- Exercise description:
The lines to copy run from the one containing "Valpreventiecursussen in de" to the end of the records below; repeat them exactly and include nothing else.

____

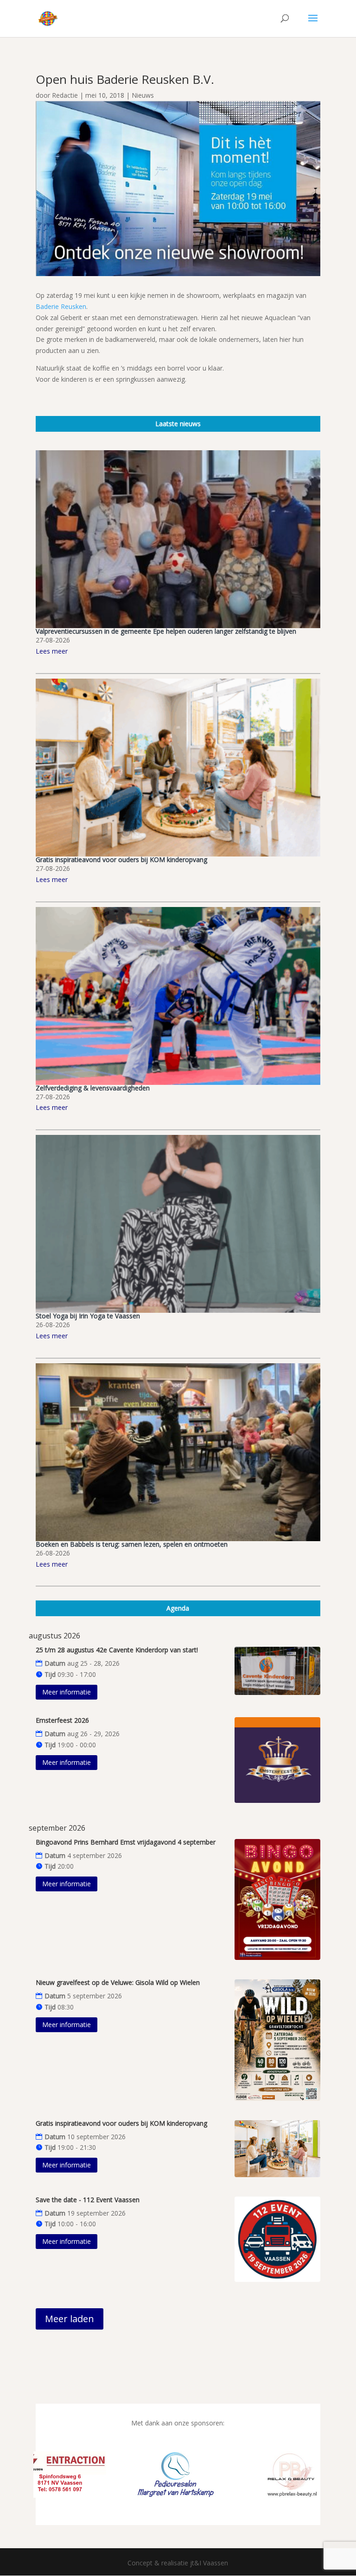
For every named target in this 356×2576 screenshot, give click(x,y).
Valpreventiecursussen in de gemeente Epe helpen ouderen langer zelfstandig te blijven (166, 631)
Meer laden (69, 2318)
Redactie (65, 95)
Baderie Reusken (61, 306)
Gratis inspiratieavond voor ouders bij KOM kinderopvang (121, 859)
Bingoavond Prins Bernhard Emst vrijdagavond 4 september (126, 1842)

____

- Task answer:
Valpreventiecursussen in de gemeente Epe helpen ouderen langer zelfstandig te blijven (166, 631)
Meer laden (69, 2318)
Redactie (65, 95)
Baderie Reusken (61, 306)
Gratis inspiratieavond voor ouders bij KOM kinderopvang (121, 859)
Bingoavond Prins Bernhard Emst vrijdagavond 4 september (126, 1842)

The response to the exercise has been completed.